10 May 2011
listen: wounded rhymes
Story by Andrew Reinholds
The artist who rose to fame on the Twilight:New Moon soundtrack Lykee Li has a new album.
It’s been three years since Li Lykke Timotej Zachrisson announced her arrival with the critically acclaimed, yet largely ignored album, Youth Novels. In fact it was the dubious distinction of being included on the Twighlight: New Moon soundtrack that gave her exposure to a much bigger (but presumably younger) audience.
Now she’s back, with her second long player, Wounded Rhymes, which has moved her on leaps and bounds from that debut, which finds her in a far darker mood. Following the collapse of her relationship, Li relocated from her native Sweden to record the album in Los Angeles, and the result is startling.
It’s an album of contrasts, a weird pop gem, with torch-like long songs alternating between a Spector like wall-of-sound anchored with driving percussion and primitive drumming; through to wintry folk, even garage rock at times.
Her voice too shows remarkable range and stylistic dexterity – reminiscent of The Shangri-Las on the doo-wop lament of ‘Unrequited Love to siren Dusty Springfield on what I believe to be the album’s strongest track, the achingly beautiful ‘Love Out of Lust’ and even Stevie Nicks on the rocky opener ‘Youth Knows No Pain’ where she sets her stall early with a thrilling call to arms (“come on honey, give yourself completely, do it all, though you can’t believe it, youth knows no pain”).

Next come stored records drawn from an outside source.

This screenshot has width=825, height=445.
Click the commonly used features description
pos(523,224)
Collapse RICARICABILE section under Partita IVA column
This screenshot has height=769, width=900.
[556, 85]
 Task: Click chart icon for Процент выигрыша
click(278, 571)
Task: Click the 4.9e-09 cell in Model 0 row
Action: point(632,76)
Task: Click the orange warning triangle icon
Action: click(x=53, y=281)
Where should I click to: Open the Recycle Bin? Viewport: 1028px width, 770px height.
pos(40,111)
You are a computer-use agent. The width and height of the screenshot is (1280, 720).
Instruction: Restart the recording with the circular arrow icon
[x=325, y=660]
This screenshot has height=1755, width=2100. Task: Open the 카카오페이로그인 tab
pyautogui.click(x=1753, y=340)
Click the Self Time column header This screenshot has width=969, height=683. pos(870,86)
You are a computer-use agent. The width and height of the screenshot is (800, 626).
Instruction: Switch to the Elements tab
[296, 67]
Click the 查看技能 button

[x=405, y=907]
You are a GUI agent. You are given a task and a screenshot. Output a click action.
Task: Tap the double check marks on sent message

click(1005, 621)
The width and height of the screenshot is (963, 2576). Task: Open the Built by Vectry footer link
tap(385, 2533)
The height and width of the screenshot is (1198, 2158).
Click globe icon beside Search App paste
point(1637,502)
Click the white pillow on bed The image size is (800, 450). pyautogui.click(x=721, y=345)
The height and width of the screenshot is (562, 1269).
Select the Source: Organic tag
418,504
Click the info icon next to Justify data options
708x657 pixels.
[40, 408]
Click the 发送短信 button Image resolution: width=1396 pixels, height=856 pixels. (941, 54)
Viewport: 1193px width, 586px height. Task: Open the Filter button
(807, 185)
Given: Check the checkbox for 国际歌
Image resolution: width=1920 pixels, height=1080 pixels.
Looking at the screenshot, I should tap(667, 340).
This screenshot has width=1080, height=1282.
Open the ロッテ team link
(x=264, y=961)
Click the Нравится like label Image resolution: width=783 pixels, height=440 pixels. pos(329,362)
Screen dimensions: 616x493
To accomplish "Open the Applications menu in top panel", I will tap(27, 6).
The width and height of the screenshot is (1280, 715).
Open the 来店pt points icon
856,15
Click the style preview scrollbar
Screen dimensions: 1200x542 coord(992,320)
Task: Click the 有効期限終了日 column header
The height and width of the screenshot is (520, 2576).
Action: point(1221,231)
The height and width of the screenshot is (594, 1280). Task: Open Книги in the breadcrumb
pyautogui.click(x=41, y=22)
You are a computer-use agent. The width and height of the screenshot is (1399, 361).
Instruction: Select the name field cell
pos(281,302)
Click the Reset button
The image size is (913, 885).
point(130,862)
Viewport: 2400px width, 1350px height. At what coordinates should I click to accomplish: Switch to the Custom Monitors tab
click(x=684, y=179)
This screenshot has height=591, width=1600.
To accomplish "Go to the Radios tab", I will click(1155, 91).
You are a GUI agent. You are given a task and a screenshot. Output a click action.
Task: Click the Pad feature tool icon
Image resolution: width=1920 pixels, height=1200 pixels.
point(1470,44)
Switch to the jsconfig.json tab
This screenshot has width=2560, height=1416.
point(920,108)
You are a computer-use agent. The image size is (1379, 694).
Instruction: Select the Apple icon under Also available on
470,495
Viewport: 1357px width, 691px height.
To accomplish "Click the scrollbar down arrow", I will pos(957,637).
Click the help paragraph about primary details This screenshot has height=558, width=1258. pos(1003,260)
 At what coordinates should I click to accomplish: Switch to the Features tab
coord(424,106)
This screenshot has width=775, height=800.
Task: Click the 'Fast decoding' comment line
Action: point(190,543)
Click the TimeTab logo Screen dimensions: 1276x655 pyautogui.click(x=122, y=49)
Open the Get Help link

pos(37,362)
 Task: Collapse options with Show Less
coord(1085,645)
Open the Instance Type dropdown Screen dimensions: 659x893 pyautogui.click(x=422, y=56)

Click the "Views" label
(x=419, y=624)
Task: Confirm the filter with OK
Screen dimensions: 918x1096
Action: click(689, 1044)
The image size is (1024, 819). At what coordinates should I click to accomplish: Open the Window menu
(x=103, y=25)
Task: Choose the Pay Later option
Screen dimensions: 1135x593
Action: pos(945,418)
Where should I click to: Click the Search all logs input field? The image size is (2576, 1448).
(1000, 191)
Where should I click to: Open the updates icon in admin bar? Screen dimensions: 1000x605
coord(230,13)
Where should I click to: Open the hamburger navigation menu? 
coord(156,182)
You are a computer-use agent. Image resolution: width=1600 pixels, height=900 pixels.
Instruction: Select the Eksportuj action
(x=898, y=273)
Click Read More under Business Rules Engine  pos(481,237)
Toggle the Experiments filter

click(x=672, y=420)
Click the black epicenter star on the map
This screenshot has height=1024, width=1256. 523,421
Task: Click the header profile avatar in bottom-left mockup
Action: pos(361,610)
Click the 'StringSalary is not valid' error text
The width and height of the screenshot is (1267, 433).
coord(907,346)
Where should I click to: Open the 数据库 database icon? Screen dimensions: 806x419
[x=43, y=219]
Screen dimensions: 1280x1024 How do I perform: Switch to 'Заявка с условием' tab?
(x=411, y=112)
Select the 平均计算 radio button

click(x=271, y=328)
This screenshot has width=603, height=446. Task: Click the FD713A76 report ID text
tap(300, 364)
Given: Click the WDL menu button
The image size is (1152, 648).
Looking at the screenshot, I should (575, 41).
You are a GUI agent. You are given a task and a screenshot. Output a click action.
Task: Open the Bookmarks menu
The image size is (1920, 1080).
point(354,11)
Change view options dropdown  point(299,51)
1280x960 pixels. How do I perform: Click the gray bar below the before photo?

Lyrically she is at times a real firebrand, exuding incredible strength and confidence (see the couplet from first single ‘Get Some’ “like a shotgun needs an outcome, I’m your prostitute, you gon’ get some”) which is delivered as more of a challenge than a promise.
In a year that has already delivered us an excellent PJ Harvey album and which is rumoured to promise a new release from the mighty Kate Bush, who for me, of all the strong artists Li most resembles, this new record will sit comfortably among these releases come the end of 2011. This should be a huge record – and it will be richly deserved.